Igualmente, ampurdan. Es muy divertido discutir contigo.  Espero que sigamos discrepando porque con gente documentada es mucho más interesante que estar de acuerdo.


----------



## Alundra

ENHORABUENA AMPURDAN!!!  

Que todo no va a ser discrepar   

Alundra.


----------



## tigger_uhuhu

WoW!
2000 felicidades. Siempre un placer y un gusto poder conversar y debatir con alguien con tanto conocimiento y capacidad de análisis.
Un abrazo
Tggr


----------



## JazzByChas

Amp!

What can I cay, my man?  
Simply that you say it, play it, discuss it, and reflect upon it well, in about 5 languages...you are the type of polyglot that all of us aspire to being.

Keep up the good posts, and happy 2nd mille-postiversary!  

Chas.


----------



## VenusEnvy

*Congratulations! 
You're so helpful and knowledgable, you're simply amazing! 

Many warm congratuations for you on this special milestone! ​*


----------



## Anna Più

*Escriu-ne 2.000 i 2.000 i 2.000 més Ampurdan, *
*perquè els teus posts són sempre interessants!*​ 
*felicitats! *
A+​


----------



## diegodbs

Genio artístico y ganas de trabajar. No lo digo yo, lo dice la doctora 
Conxita Rojo.
El Ampurdán y la tramontana.

http://www.el-mundo.es/elmundosalud/2003/03/28/salud_personal/1048870450.html

Mis felicitaciones.


----------



## cuchuflete

¡Gracias Ampurdan!


 Realmente es un placer compartir esta aldea contigo.

¡Felicidades!

cuchu​


----------



## Outsider

Moltes felicitats, Ampurdan.​


----------



## cubaMania

Ampurdan: always helpful and accurate.  Thanks for your contributions to the forums.


----------



## Jhorer Brishti

Congratulations, Ampurdan! You've been a tremendous help in resolving my uncertainties in Spanish and you explain everything so lucidly that it's almost hard not to understand!


----------



## Kelly B

Somehow I still manage to be surprised that someone I really enjoy reading, but only see once in a while, has been so busy! I need to learn Spanish. Anyway.... many, many

Congratulations!


----------



## Viriato

Muchas felicidades Ampurdan.

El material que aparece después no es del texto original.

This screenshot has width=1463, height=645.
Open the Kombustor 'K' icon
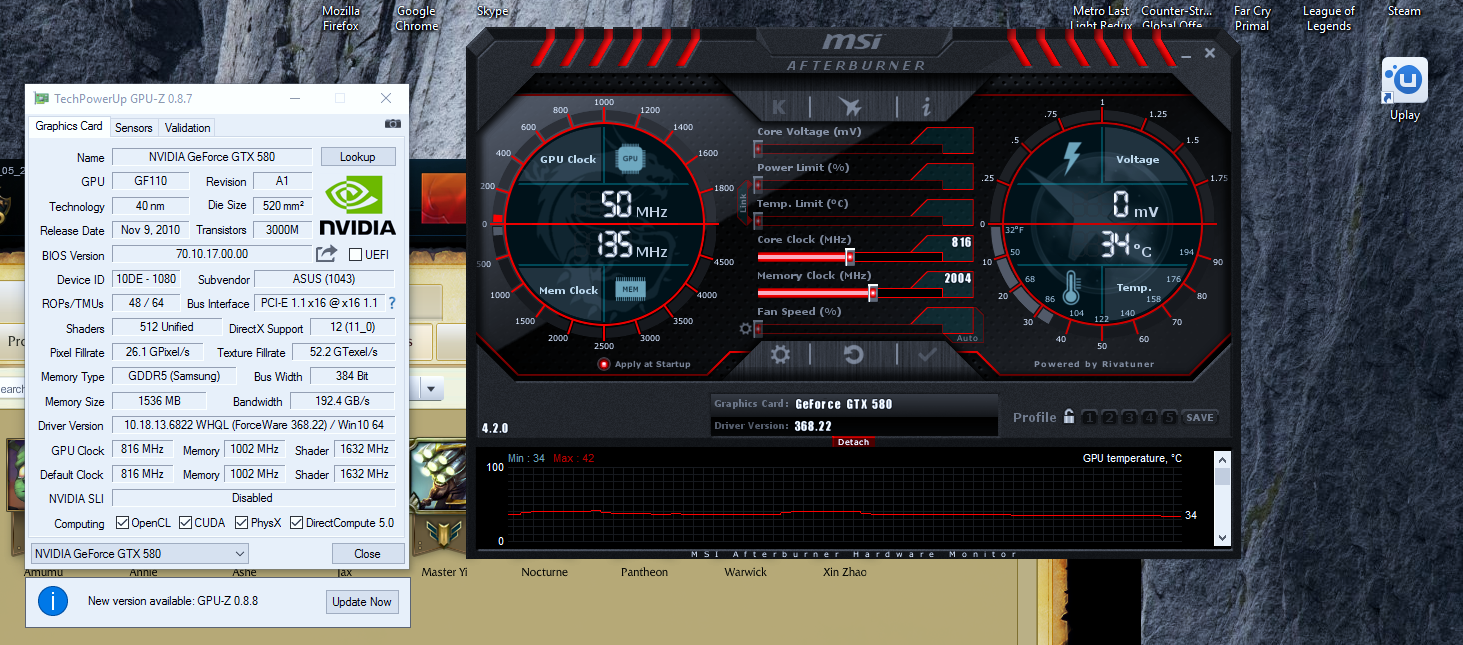779,107
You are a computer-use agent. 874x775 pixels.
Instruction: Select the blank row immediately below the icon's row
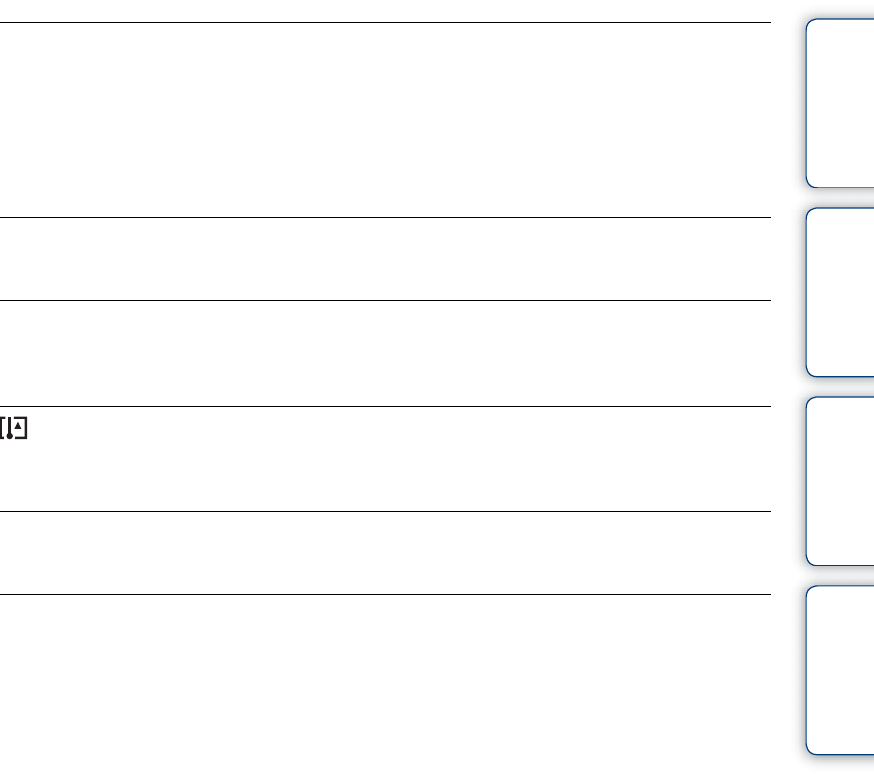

Tus comentarios y aportaciones llenan el foro de sabiduría e inteligencia.


----------



## piquiqui

Sigue así.

Saludos y a por los 3.000.......


----------



## Like an Angel

¡¡Felicitaciones Ampu y gracias por tu desinteresada colaboración!!


----------



## ampurdan

¡Muchas gracias a todos!
Thank you very much, all of you!
It's a pleasure to share my time with such nice people.
Moltes gràcies!


----------



## Roi Marphille

vatúa! no m'hi havia fixat!
Felicitaaaaaaaaaats!!!!!


----------



## Kaia

Tarde pero seguro! Muchas Felicidades Ampurdan!!


----------



## lauranazario

Otro festejo que me perdí mientras estuve fuera. 

¡Pero siempre es buen momento para celebrar tus magníficas colaboraciones!

Saludos,
LN


----------



## fenixpollo

Happy Postiversary, ampurdan.  

You are truly a credit to this forum.  Saludos.


----------



## Phryne

*FELICITACIONES, AMPURDAN!!!!!*​


----------



## irisheyes0583

Here's to your 2000 Postiversary!
Thank you for your kindness, your help, and your knowledge.
¡Felicitaciones!
  
​


----------